蒼太はカーテンと窓を勢い良く開けて、思い切りノビをする。
『っぁああ…。見事に晴れたなぁ…。誰かねぇ?明日も明後日も明々後日も雨だなんて言った奴は。』
そう言うと蒼太は寝癖頭をポリポリと掻いた。
『清々しいですなぁ…。』
家の前の道で雀がチュンチュンと遊んでいる。
『こんな朝はブラックコーヒーでも飲んでユッタリしたいですなぁ…。』
木々の間を風が通り抜け葉をサラサラと揺らす。
町はキラキラと輝いていた。
『…。平和だねぇ。』
蒼太は平和を唱い爽やかな風を受けた。
その時だった。
『ヒュッ…。

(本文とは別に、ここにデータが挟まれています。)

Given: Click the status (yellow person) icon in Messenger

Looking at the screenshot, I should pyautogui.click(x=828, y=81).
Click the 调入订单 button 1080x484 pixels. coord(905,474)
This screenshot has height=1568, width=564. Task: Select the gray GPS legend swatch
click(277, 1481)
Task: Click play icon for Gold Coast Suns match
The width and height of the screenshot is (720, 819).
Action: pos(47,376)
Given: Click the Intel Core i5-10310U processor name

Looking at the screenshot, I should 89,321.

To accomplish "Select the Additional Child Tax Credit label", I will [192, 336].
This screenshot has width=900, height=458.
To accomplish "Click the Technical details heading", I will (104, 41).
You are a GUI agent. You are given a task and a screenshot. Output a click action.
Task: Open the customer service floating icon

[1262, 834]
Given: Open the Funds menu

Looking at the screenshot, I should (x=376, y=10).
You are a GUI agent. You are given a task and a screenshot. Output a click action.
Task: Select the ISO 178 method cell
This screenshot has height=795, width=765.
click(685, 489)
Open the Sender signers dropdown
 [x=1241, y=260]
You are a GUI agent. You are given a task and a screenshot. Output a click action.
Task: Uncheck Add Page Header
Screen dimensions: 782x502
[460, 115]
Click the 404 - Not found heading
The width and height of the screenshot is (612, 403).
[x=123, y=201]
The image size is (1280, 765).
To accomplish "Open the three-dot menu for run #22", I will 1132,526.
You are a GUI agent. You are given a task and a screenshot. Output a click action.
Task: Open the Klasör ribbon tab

ゴンッ!』
風を裂く音と共に雷の様な衝撃が蒼太の後頭部に走った。
『がはっ!』
蒼太はその場にガクッと膝を付く。
『馬鹿言ってないでサッサと支度しなさい!遅刻するわよ!』
時計の針は既に8時を指していた。
蒼太が振り返るとそこには母の雅江が仁王立ちしていた。
『っつ〜…。可愛い息子に何て事するんだよ!もう少しでじぃちゃんにの所に逝っちまうとこだったぞ!』
蒼太は悪態をつき後頭部を抑えながら立ち上がる。
『そんだけ元気があれば大丈夫よ!いいから早く支度しなさい!』
そう言い放つと、雅江はピシャ!と、戸を閉めてドスドスと階段を降りていった。
『痛ってー…。いったい何を息子の後頭部に…。』
キョロキョロと床を見回すとそこには祖父の仏壇に置かれているはずの鐘が転がっていた。
『…。コレを息子に投げつけたのか?』
蒼太は体をブルッと震えさせ床からそっと鐘を拾った。
『はぁ…。バチが当たっても知らんからな…。』
そう言うとデコピンでチーン…。と、鐘を鳴らした。
『くあぁぁ…。ダルいなぁ…。』
大きな欠伸をして重い足取りでかかとを擦らせながら学校に向かう。
途中にある公園の時計に目をやると8時10分を指していた。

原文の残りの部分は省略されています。